I am so proud to manage these players. They deserve so much respect for their ability to adapt and their desire to be better every single day. That is the reason we are Premier League champions and League Cup winners.
The schedule has been relentless, but we have been so consistent in all competitions. That is down to the commitment, determination and professionalism of everyone connected to Manchester City Football Club. This is an organisation that has top people in every department and that is the reason I love working here.
Finally, I just want to say what a pleasure it will be to play in front of our supporters on such a special night. Their support this season has been incredible, and I can honestly say, without their love from afar we would not have been able to do what we have done. They drive us on, and we want to make them happy.
I promise them we will do our very best to bring the trophy back to Manchester.
Enjoy the game,
Pep
As Pep Guardiola aims to complete his trilogy, we take a look back at those two previous triumphs that have been written into legend
It’s probably fair to refer to the journey that Pep Guardiola took between his first two trophies in this glorious competition as being one that took him from miracle to paradise.
And that’s because, retrospectively, it all seems to fit. There’s a way to understand it. But when he took over at Barça at the start of the 2008/09 season, if you’d told him – or indeed anyone – how it would end, nobody would have taken you seriously. The baking heat of Rome. A pre-match dressing-room video based on the film Gladiator that left his players weeping (“in pieces”, according to Victor Valdés) as they ran out at the Stadio Olimpico.

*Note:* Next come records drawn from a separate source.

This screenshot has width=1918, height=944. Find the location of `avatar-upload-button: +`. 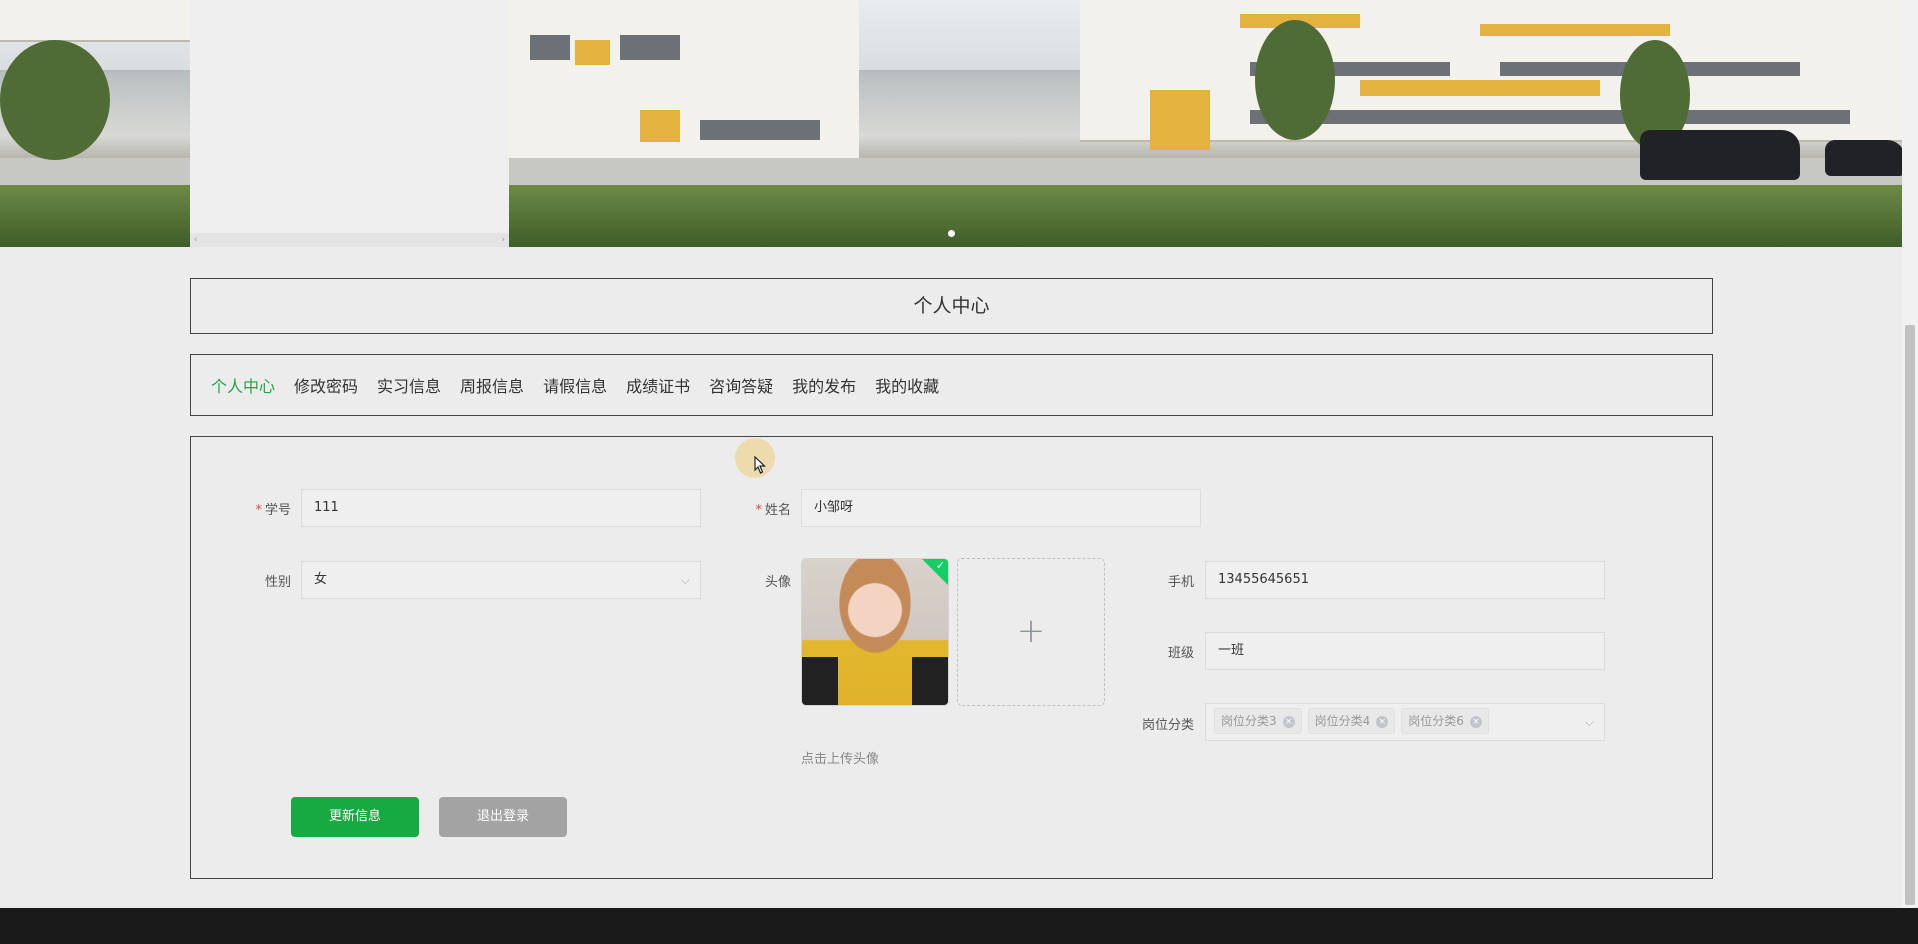

avatar-upload-button: + is located at coordinates (1031, 632).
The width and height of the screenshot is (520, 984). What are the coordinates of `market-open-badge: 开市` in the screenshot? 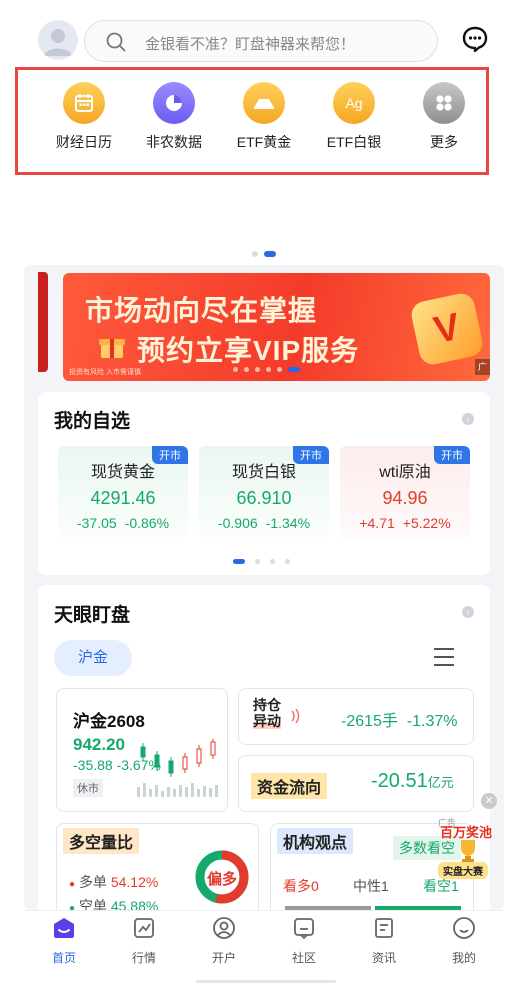 It's located at (311, 455).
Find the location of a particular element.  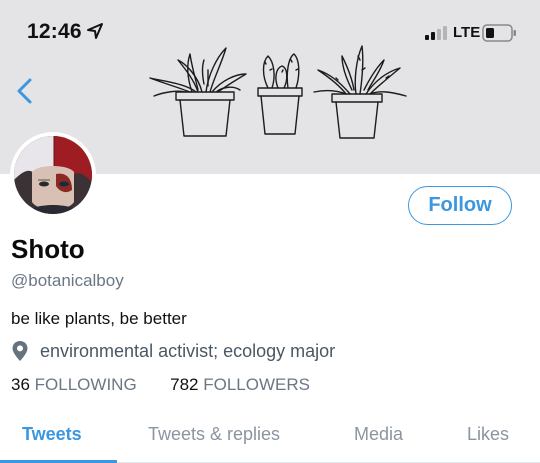

tab-likes: Likes is located at coordinates (488, 434).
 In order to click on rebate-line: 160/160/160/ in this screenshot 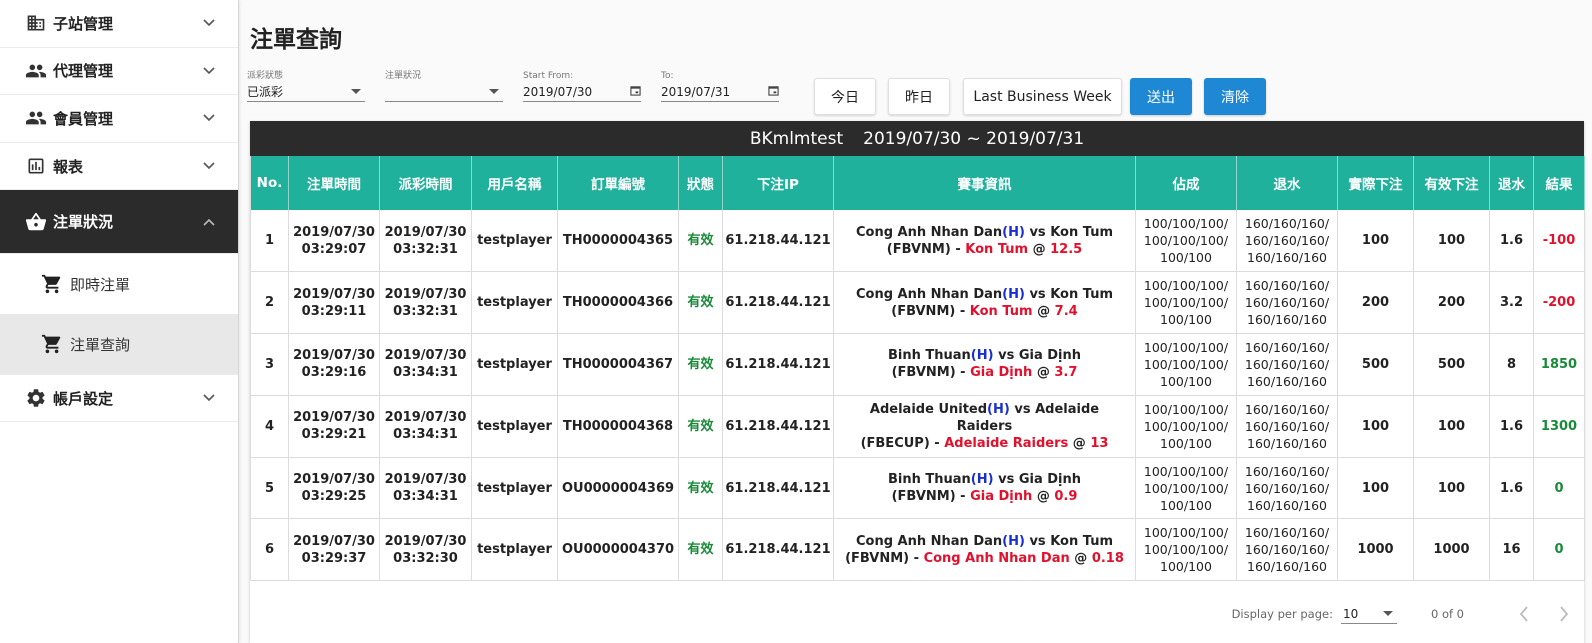, I will do `click(1287, 488)`.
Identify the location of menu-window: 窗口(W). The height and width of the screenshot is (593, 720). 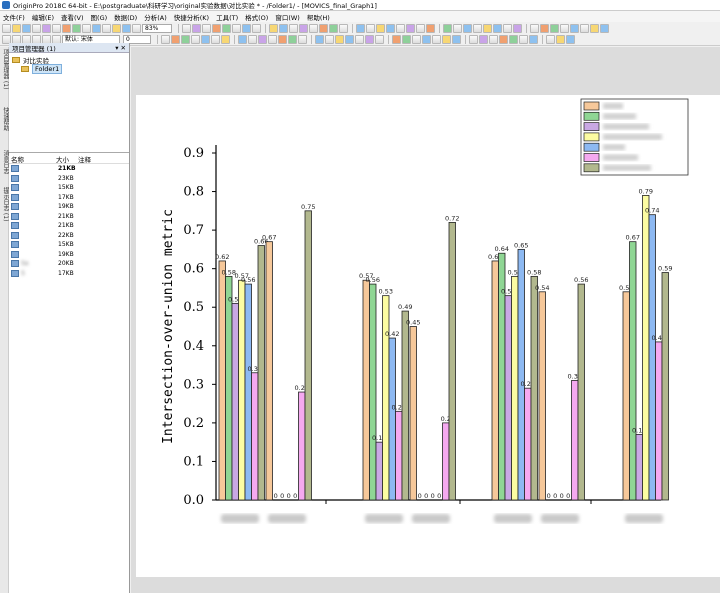
(288, 17).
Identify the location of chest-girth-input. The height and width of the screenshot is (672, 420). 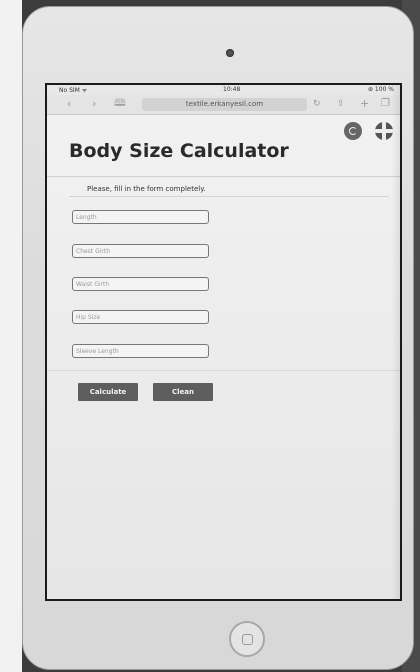
(140, 251).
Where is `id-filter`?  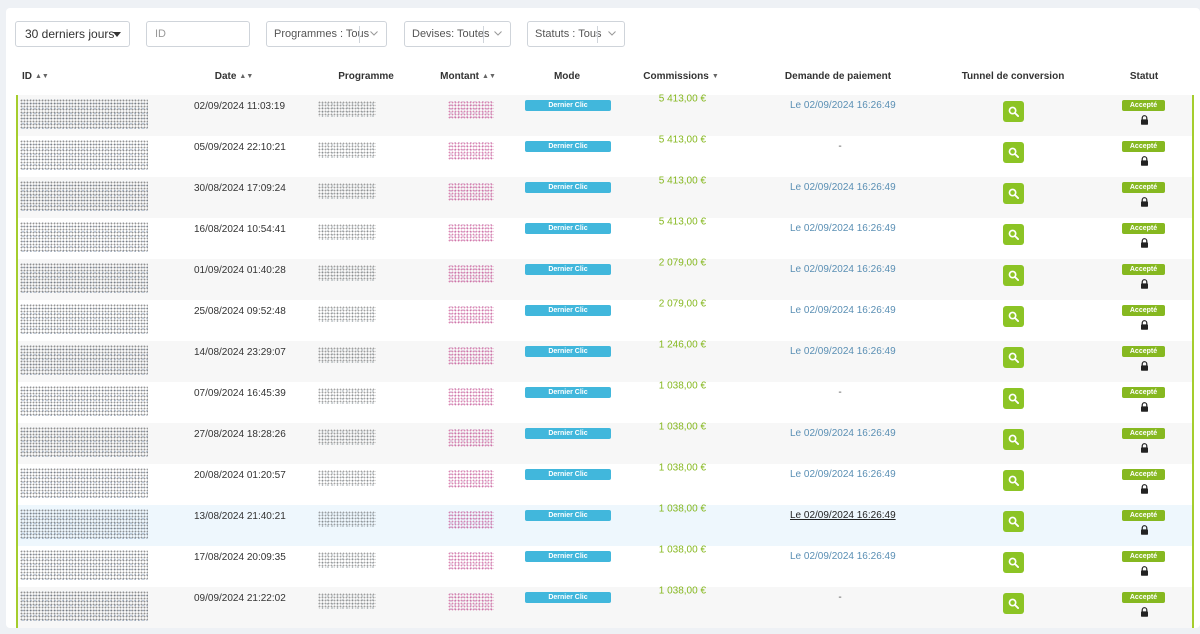 id-filter is located at coordinates (198, 34).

Key players, such as Éric Abidal and Dani Alves, missing. Andrés Iniesta and Thierry Henry barely fit.
And yet, they won. They beat Manchester United. And they completed that miraculous treble.
Two years later they returned to the summit at Wembley. It was a stadium already mythical to Guardiola and his beloved club, for it was where they had won their first European Cup 19 years previously. Perhaps they were favourites this time. Whatever, they produced one of the most sublime final performances in the history of the game to beat United. Again.
Miracle, paradise… how will this one be christened if Guardiola makes it a hat-trick of lifting that cup with the big ears?